「うかうか三十、ちょろちょろ四十」(2013/5/9)
5月9日、紀伊国屋サザンシアターで上演されている”こまつ座第九十九回公演「うかうか三十、ちょろちょろ四十」”を観劇。
この作品は、井上ひさし24歳の時に文部省芸術祭脚本奨励賞を受賞したものだ。
井上が浅草のストリップ劇場フランス座で文芸部員兼進行係として働いていたが、そこを辞め、出版社の倉庫番をしながら全国の放送局へ脚本を送りつけていた時期に書かれた。
タイトルの意味は、井上自身の自己解説によれば「うかうかしているうちに三十になって、それでもちょろちょろちょろちょろ、なんてやってるうち、もう四十になっちゃって、もう死ぬのは間近いという、六十枚で人の一生を書き上げてみようと思って書いたわけです」。
いわば、井上ひさしのデビュー作というべき脚本で、今回が初演。
井上ひさしの芝居は、今回で19作品目。こうなりゃ全て観てみるか、「毒を食らわば皿まで」も。チョット意味が違うかな。
作:井上ひさし
演出:鵜山仁
< キャスト >
とのさま:藤井隆
お侍医:小林勝也
ご家来:田代隆秀
ちか/れい:福田沙紀
権ず:鈴木裕樹
れい(幼少時代):阿部夏実、松浦妃杏(Wキャスト)
ストーリーは。
東北地方のある所、桜が満開の春のころ、独り暮らしの美しい娘”ちか”がおりました。
侍医を連れた殿様は娘に一目惚れ、城に上がれと誘いますが、娘は既に許嫁がいると断ってしまいます。

◆ **依頼内容 A**
「うかうか三十、ちょろちょろ四十」の観劇記では、井上ひさしはこの作品で何歳のときに文部省芸術祭脚本奨励賞を受賞したとされているか。
◆ **依頼内容 B**
「うかうか三十、ちょろちょろ四十」の観劇記を、最後の文のあとから書き継いでください。

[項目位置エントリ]
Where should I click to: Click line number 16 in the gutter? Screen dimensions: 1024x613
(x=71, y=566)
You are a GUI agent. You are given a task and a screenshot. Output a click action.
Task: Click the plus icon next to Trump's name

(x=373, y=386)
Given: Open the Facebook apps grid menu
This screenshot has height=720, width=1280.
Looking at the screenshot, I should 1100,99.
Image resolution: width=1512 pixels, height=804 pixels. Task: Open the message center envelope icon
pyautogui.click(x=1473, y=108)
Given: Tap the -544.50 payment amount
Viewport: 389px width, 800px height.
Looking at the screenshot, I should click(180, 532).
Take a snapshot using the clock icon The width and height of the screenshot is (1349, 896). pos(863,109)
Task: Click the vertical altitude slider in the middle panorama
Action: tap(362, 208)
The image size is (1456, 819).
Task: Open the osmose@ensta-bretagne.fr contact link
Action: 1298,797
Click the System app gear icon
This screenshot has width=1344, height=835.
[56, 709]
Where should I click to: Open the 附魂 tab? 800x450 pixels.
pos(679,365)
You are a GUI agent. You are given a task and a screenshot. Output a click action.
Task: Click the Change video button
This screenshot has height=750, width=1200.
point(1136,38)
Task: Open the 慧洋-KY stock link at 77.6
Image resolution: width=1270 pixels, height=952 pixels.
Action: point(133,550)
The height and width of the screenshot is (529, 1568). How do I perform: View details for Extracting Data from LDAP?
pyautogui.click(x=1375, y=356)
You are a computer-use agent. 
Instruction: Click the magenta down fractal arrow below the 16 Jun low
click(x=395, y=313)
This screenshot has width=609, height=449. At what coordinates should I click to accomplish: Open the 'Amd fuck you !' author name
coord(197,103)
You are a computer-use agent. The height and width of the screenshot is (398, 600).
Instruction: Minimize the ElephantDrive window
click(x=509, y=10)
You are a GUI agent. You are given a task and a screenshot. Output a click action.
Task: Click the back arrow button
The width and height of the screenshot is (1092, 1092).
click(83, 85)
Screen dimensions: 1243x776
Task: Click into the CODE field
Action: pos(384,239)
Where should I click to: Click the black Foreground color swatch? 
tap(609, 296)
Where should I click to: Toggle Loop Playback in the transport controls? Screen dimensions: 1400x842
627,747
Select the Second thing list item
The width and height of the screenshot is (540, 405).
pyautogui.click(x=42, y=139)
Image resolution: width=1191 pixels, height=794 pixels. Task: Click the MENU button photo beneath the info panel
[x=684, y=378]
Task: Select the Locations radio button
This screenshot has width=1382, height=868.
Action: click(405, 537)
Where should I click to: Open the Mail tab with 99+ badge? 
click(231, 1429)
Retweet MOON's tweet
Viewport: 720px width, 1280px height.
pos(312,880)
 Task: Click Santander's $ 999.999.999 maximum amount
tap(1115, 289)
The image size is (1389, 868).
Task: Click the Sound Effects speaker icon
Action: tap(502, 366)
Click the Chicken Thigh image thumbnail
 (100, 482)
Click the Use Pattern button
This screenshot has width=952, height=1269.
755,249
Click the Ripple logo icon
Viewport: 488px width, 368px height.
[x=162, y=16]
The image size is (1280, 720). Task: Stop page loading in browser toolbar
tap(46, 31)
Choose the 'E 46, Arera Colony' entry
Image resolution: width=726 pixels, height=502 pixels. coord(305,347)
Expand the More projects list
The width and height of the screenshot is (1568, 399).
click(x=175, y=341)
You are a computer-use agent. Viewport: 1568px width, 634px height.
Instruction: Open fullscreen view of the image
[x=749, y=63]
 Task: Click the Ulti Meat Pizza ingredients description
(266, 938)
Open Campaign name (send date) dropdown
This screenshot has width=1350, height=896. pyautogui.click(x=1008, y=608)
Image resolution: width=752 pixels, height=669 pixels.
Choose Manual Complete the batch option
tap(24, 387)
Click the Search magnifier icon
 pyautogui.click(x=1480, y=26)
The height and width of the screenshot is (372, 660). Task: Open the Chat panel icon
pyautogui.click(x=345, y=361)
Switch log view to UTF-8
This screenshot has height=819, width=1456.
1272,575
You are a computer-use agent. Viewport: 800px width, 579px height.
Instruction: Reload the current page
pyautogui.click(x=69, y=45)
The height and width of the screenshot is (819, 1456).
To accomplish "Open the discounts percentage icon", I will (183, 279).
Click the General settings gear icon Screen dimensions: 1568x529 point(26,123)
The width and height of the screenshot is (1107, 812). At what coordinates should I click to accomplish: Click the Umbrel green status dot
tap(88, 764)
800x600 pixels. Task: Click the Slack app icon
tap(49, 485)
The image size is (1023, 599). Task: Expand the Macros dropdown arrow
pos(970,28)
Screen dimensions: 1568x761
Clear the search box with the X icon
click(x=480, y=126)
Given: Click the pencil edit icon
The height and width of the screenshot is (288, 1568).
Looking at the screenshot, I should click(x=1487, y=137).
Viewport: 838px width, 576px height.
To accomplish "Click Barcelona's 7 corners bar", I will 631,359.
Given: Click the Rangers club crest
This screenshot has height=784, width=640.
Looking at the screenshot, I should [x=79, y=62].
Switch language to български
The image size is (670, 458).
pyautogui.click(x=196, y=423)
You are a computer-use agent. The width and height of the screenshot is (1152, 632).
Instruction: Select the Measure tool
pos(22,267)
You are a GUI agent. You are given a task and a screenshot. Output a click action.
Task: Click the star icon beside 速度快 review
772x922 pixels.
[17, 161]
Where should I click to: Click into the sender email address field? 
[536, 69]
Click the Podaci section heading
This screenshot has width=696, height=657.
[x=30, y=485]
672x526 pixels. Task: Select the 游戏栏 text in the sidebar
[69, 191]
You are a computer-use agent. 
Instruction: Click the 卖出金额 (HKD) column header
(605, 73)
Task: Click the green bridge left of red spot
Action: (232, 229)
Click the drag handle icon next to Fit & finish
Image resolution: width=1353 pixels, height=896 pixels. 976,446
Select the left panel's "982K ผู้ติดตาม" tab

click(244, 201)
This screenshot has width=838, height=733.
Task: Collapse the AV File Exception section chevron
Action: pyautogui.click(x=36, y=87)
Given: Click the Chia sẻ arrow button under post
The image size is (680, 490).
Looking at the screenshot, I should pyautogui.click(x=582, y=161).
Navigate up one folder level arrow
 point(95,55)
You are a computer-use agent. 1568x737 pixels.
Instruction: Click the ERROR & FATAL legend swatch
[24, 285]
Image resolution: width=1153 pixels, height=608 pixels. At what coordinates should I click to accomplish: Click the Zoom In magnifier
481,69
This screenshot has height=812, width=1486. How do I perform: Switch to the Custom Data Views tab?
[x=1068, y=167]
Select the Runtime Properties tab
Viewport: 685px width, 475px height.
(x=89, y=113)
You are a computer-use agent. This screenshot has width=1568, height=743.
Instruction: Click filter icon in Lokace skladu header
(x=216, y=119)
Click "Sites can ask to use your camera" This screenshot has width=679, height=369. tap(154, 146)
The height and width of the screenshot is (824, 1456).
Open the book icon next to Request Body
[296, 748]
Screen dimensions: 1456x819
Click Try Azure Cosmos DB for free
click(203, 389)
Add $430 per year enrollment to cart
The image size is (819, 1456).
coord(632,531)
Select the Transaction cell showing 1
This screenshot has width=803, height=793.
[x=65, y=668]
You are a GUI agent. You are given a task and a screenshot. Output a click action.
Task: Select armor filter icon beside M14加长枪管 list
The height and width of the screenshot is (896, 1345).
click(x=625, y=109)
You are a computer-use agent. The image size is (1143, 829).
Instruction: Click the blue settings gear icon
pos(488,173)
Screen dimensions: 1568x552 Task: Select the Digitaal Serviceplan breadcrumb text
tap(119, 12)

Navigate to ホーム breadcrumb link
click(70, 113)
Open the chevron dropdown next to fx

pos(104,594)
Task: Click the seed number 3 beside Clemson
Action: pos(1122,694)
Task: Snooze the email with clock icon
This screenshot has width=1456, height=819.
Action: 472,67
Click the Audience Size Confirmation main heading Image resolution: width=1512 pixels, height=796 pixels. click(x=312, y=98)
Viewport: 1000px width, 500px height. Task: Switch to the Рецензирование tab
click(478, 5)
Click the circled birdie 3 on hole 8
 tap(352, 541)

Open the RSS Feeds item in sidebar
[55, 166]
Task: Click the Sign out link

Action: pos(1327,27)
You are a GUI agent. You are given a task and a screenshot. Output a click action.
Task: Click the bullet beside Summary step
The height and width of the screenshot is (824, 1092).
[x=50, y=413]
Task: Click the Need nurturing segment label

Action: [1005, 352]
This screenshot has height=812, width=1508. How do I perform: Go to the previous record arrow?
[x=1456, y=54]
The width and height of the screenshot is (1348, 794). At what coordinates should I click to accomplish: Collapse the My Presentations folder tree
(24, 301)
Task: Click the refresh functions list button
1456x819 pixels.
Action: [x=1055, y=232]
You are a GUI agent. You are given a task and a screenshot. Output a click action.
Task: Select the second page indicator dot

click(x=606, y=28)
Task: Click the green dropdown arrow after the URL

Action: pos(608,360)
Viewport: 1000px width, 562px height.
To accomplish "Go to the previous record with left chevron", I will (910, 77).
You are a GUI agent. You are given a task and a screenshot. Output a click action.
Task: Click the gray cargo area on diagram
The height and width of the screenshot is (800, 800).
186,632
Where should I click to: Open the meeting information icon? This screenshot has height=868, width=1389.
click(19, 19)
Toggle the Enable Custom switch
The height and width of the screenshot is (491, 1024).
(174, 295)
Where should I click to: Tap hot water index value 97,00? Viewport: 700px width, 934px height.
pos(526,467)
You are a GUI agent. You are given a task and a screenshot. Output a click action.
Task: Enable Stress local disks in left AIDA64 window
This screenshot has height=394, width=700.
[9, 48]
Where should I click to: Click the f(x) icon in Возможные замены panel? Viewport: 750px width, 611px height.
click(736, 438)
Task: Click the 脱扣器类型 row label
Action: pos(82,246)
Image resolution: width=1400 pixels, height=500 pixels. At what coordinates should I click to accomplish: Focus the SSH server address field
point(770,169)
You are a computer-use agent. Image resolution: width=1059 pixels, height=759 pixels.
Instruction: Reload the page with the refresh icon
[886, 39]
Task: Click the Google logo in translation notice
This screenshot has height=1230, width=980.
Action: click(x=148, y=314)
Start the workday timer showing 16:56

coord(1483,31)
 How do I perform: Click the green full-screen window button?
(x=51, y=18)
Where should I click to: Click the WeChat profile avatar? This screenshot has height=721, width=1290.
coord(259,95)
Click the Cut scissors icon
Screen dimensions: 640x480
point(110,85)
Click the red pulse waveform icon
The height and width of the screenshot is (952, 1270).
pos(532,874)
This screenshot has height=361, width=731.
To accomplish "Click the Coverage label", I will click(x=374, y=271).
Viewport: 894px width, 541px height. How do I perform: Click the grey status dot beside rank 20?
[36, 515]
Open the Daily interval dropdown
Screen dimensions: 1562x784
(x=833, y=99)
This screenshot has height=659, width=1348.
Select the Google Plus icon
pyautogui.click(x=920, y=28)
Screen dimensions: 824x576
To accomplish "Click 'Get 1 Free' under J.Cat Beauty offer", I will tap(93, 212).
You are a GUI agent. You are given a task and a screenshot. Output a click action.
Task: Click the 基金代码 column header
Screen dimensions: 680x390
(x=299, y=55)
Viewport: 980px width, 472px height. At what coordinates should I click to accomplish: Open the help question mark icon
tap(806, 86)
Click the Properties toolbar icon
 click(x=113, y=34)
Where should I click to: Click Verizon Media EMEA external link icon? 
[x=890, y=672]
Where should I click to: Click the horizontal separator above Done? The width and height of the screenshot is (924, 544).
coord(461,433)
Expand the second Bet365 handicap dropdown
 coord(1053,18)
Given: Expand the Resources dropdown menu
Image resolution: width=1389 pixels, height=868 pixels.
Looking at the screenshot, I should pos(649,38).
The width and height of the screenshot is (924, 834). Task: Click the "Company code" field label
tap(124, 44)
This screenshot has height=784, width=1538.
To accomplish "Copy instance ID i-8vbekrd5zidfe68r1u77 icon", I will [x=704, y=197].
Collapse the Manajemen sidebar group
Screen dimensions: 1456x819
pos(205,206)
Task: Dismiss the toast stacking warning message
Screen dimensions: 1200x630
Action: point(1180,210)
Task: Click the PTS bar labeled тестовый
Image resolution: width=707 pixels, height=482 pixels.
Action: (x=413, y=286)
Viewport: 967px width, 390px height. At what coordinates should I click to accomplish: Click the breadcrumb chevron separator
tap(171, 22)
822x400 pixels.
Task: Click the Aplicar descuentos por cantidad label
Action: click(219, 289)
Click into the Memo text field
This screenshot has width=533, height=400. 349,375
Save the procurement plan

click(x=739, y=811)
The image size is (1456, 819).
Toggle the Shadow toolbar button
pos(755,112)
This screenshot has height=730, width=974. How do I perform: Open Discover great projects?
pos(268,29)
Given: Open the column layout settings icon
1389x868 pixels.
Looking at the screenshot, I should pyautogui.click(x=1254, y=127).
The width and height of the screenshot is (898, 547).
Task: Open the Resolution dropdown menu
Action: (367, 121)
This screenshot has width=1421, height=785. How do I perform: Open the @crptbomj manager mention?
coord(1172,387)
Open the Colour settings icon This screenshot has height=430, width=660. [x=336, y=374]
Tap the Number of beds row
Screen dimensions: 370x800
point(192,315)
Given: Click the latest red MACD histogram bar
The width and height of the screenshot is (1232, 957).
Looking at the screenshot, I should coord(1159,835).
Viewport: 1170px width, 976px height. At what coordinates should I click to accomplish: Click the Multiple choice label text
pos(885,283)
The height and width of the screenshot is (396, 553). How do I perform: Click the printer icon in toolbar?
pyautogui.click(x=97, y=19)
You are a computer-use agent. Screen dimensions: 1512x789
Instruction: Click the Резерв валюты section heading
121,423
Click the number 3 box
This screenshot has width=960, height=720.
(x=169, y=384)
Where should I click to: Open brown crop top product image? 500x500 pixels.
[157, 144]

◆ **最終結果 A**
24歳のとき。

◆ **最終結果 B**
それから9年後の桜のころ、再び殿様が”ちか”の家を訪れます。”ちか”は大工の権ずと所帯を持ち、”れい”という名の幼い娘を持っていましたが、権ずは胸の病で8年も寝たきりに生活。そこで殿様は医者のふりをして無理やり診察し、権ずは病気ではないと偽り二人を喜ばせます。二人が去ったあと家来が現れ、医者は偽物、病人の家を訪れては病気ではないと言いふらしていると注意してゆきます。再び悲しみにくれる夫婦。
それから9年後の桜のころ、壮年に達した殿様と老いた侍医が”ちか”の家を訪れますが、そこには成人した”れい”が独り暮らし・・・。
作家が存命中は自らの意思で作品の公開や上演を決められるが、亡くなると遺族がその判断をすることになる。この作品ももしかして、井上には上演する気が無かったかも知れないのでは、そう思った。
若い頃に書かれたもので、内容は民話風。プロの作家になってからの井上ひさしの一連の作品とはかなり異質なものだ。
その後の作品への萌芽が感じられるという見方があるが、それは井上ひさしに対する研究者レベルの話だろう。
また作品が東北地方の農村を象徴的に描いているという解説もなされているが、一般の観客はそこまで深読みするだろうか。
むしろ、今までのような井上作品を期待して足を運んだ観客にとっては、唐突の印象を免れないのではなかろうか。
こまつ座が本作品を敢えて上演した意図が、少なくとも私には理解できなかった。
出演者は相変わらずしっかりした演技を見せていたが、時々セリフの間でオヤッと感じることが何度かあった。作品のせいなのか、演者の問題なのかは分からないが。
公演は本劇場では6月2日まで。その後、山形と大阪で。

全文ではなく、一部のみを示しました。